» **Records provided**:

- - - - - - -

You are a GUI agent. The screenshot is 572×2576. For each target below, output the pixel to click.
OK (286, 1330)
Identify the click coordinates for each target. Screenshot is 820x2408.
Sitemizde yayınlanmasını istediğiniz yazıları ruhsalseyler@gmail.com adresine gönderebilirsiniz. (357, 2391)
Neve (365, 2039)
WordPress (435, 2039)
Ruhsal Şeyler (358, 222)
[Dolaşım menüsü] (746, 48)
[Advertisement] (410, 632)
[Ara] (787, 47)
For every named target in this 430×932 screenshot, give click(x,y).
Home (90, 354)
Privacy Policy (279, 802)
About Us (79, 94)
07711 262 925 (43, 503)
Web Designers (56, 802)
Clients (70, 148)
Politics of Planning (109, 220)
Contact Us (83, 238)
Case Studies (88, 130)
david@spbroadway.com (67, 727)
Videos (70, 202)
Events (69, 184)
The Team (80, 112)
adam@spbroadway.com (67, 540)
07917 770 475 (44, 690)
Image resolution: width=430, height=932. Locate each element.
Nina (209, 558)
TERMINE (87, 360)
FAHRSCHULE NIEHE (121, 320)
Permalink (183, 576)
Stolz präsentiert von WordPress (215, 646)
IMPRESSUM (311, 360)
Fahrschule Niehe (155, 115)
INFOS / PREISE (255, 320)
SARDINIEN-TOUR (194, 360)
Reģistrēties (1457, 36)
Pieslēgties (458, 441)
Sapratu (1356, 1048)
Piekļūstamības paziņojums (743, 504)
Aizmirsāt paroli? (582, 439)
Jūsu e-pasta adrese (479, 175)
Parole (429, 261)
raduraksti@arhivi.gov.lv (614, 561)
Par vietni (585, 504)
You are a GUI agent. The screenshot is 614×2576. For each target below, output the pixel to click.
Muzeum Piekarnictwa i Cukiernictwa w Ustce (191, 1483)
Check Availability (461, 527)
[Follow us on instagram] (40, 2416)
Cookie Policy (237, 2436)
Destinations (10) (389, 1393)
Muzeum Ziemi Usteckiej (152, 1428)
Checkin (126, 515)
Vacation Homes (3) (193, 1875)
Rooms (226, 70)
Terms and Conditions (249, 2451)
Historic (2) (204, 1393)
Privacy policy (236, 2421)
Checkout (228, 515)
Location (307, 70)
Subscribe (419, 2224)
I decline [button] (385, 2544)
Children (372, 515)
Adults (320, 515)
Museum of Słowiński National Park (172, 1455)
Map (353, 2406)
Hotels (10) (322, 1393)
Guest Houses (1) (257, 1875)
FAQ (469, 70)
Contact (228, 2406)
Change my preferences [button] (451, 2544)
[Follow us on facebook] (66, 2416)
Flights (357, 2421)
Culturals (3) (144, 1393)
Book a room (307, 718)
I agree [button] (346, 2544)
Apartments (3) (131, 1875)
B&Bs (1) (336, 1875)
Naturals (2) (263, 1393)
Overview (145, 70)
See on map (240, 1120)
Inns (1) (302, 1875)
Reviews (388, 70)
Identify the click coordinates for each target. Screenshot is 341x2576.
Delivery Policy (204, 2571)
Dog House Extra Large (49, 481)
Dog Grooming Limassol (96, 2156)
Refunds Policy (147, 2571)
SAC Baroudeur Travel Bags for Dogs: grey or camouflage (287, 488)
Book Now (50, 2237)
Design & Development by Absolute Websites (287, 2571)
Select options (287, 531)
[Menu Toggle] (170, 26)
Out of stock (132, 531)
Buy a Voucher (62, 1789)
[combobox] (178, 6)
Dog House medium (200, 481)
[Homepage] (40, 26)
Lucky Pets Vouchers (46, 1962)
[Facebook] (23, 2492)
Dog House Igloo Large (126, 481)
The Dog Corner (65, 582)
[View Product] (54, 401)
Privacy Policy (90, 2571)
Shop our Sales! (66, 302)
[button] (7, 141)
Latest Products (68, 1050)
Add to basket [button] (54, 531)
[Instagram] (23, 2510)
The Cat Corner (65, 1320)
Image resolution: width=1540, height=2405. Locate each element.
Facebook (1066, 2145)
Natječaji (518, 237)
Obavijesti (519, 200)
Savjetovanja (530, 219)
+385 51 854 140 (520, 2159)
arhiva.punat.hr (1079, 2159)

- - - - - - -

» **Aim of the task**: Scan the entries above for the word "click". Report the lines that hold it.

» **Answer to this exercise**:
You are a GUI agent. The screenshot is 572×2576. For each target below, output the pixel to click.
Identify the click coordinates for each target. Screenshot is 820x2408.
For every named target in this 430×932 screenshot, give click(x,y).
You are a GUI agent. The screenshot is 614×2576. For each target below, output the pixel to click.
Identify the click coordinates for each target. Screenshot is 341x2576.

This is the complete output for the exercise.